Each input file contains one test case. For each case, the first line contains 4 positive numbers: Cmax (≤ 100), the maximum capacity of the tank; D (≤30000), the distance between Hangzhou and the destination city; Davg (≤20), the average distance per unit gas that the car can run; and N (≤ 500), the total number of gas stations. Then N lines follow, each contains a pair of non-negative numbers: $P_i$, the unit gas price, and $D_i$ (≤D), the distance between this station and Hangzhou, for i=1,⋯,N. All the numbers in a line are separated by a space.

output Specification:

For each test case, print the cheapest price in a line, accurate up to 2 decimal places.

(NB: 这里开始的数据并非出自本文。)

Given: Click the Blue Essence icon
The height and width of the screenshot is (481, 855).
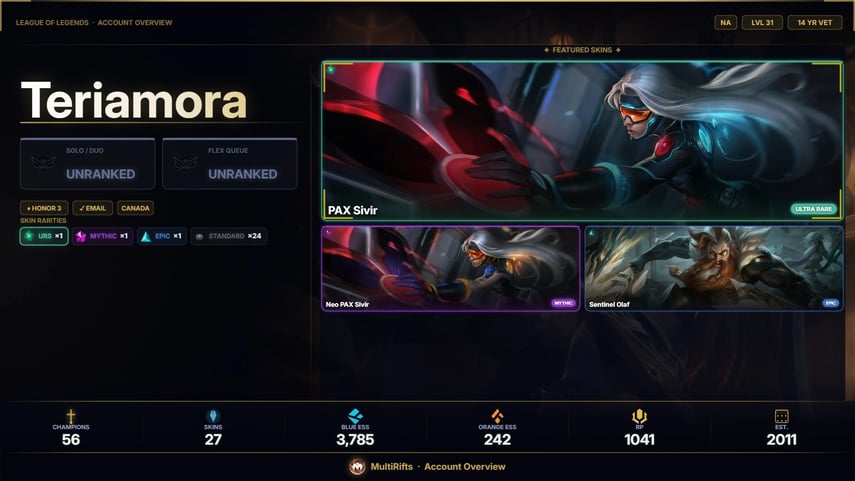Looking at the screenshot, I should tap(356, 416).
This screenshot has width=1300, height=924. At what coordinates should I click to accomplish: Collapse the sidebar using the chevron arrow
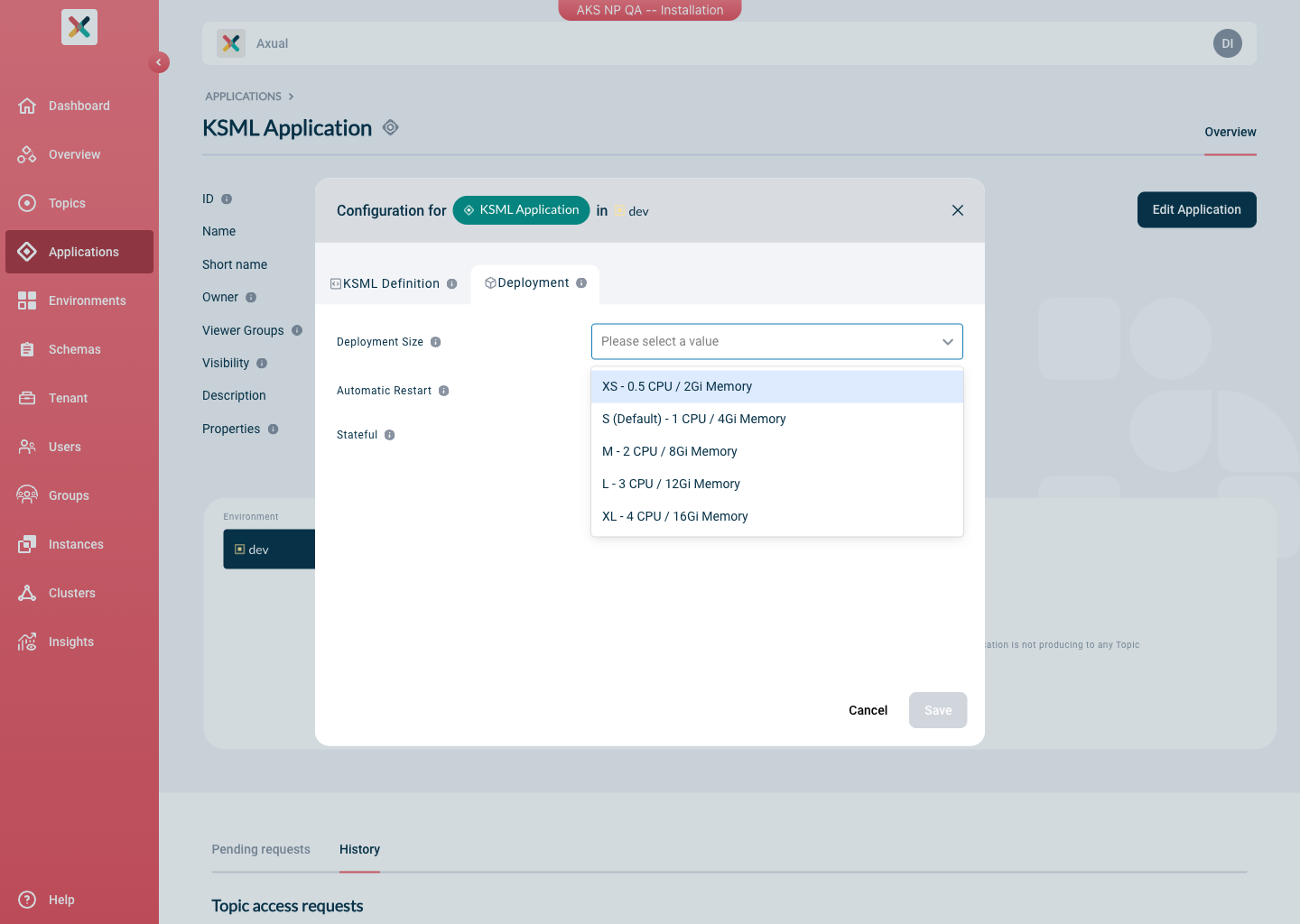(x=159, y=62)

It is assumed that the tank is empty at the beginning. If it is impossible to reach the destination, print The maximum travel distance = X where X is the maximum possible distance the car can run, accurate up to 2 decimal places.

Sample Input 1:

50 1300 12 8
6.00 1250
7.00 600
7.00 150
7.10 0
7.20 200
7.50 400
7.30 1000
6.85 300

Sample output 1:

749.17

Sample Input 2:

50 1300 12 2
7.10 0
7.00 600

Sample output 2:

The maximum travel distance = 1200.00

2. AC代码

#include<cstdio>
#include<algorithm>
using namespace std;
const int Inf = 1<<30;
struct node{
	double price,dis;
}station[510];
bool cmp(node a,node b){
	return a.dis<b.dis;
}
int main(){
	double cmax,d,avg;
	int n;
	scanf("%lf%lf%lf%d",&cmax,&d,&avg,&n);
	for (int i = 0; i < n; ++i)
	{
		scanf("%lf%lf",&station[i].price,&station[i].dis);
	}
	station[n].price = 0;
	station[n].dis = d;
	sort(station,station+n,cmp);
	if (station[0].dis!=0)
	{
		printf("The maximum travel distance = 0.00\n");
	}else{
    //加油站编号
    int now = 0;
    //满油行驶距离
    double max = cmax*avg;
    //当前油量
    double nowTank = 0;
    //总花费
    double ans = 0;
		while(now<n){
			int k = -1;
			double minPrice = Inf;
			for(int i = now+1;i<=n&&station[i].dis-station[now].dis<=max;i++){
				if(station[i].price<minPrice){
					minPrice = station[i].price;
					k = i;
				}
        //找到小于当前油价的加油站
				if (minPrice<station[now].price)
				{
					break;
				}
 
			}
			if (k==-1)
			{
				break;
			}
      //从now到k需要的油量
			double need = (station[k].dis-station[now].dis)/avg;
			if (minPrice<station[now].price)
			{
        //油不够
				if (nowTank<need)
				{
          //买到k站的油量
					ans+=(need-nowTank)*station[now].price;
          //到达k后油量为0
					nowTank=0;
				}else{
					nowTank-=need;
				}
			}else{
        //k的油价高于now，直接加满
				ans+=(cmax-nowTank)*station[now].price;
        //到达k后油量为cmax-need
				nowTank = cmax-need;
			}
			now = k;
		}
		if (now==n)
		{
			printf("%.2f\n", ans);
		}else{
			printf("The maximum travel distance = %.2f\n",station[now].dis+max);
		}
	}
	
	return 0;
}